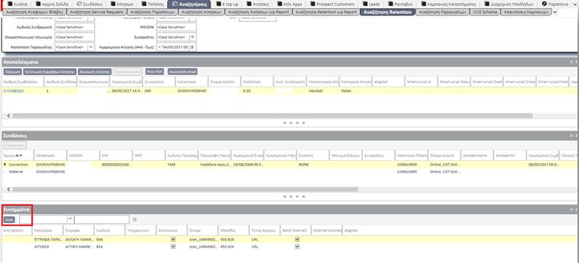Click the Συνδέσεις top tab icon
The width and height of the screenshot is (579, 263).
pyautogui.click(x=79, y=4)
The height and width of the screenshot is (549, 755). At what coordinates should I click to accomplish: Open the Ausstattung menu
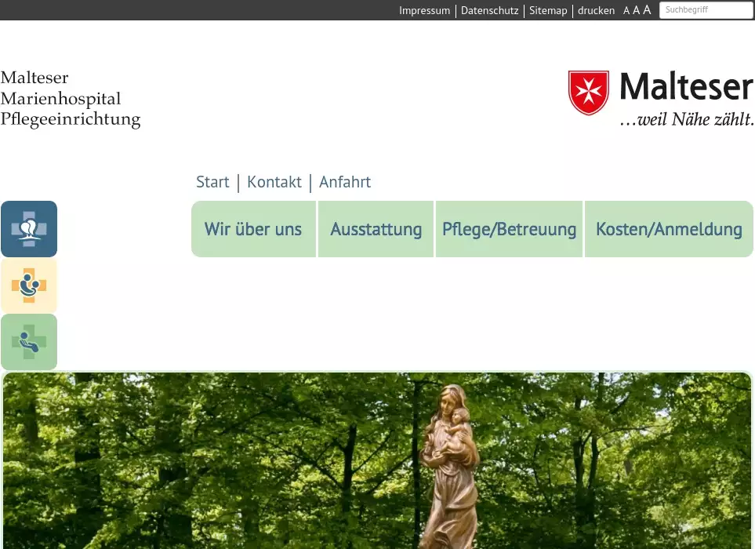pyautogui.click(x=376, y=229)
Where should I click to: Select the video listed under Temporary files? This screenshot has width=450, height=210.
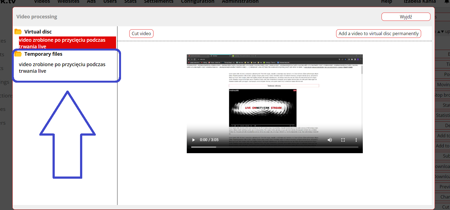coord(62,68)
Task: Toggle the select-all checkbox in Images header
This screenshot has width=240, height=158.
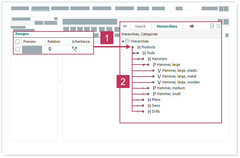Action: (18, 42)
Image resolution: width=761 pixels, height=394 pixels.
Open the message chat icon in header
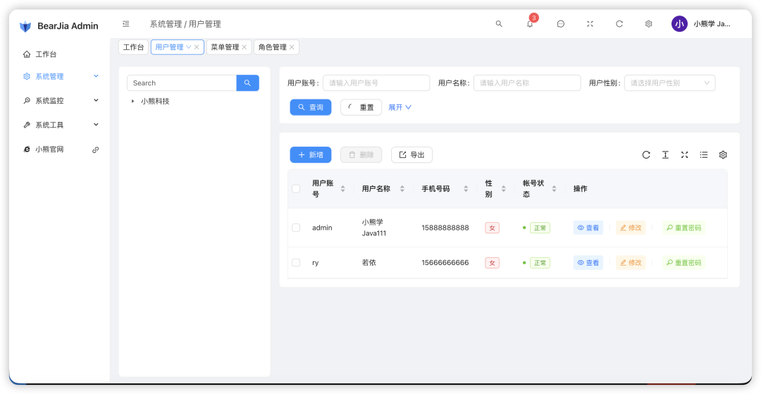click(560, 24)
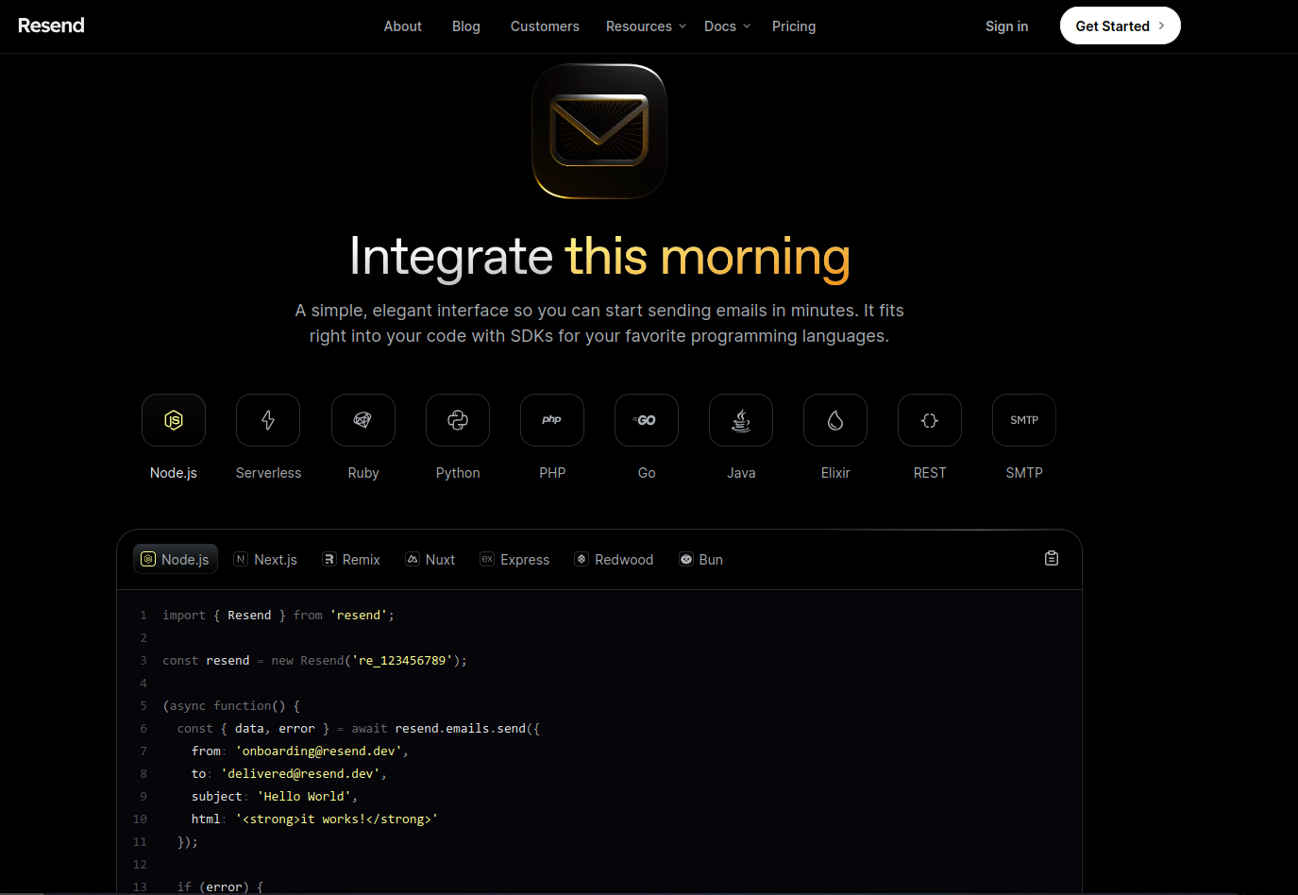Click the Resend envelope logo image
This screenshot has height=895, width=1298.
[x=598, y=131]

◆ **Required action**: Leaving out every picture, transcribe exactly the lines from the line that contains "This screenshot has width=240, height=158." through the final line of the entries above.

◆ **Response for this exercise**:
This screenshot has width=240, height=158.
Action: (18, 42)
Image resolution: width=761 pixels, height=394 pixels.
Open the message chat icon in header
click(560, 24)
Click the Resend envelope logo image
This screenshot has height=895, width=1298.
[x=598, y=131]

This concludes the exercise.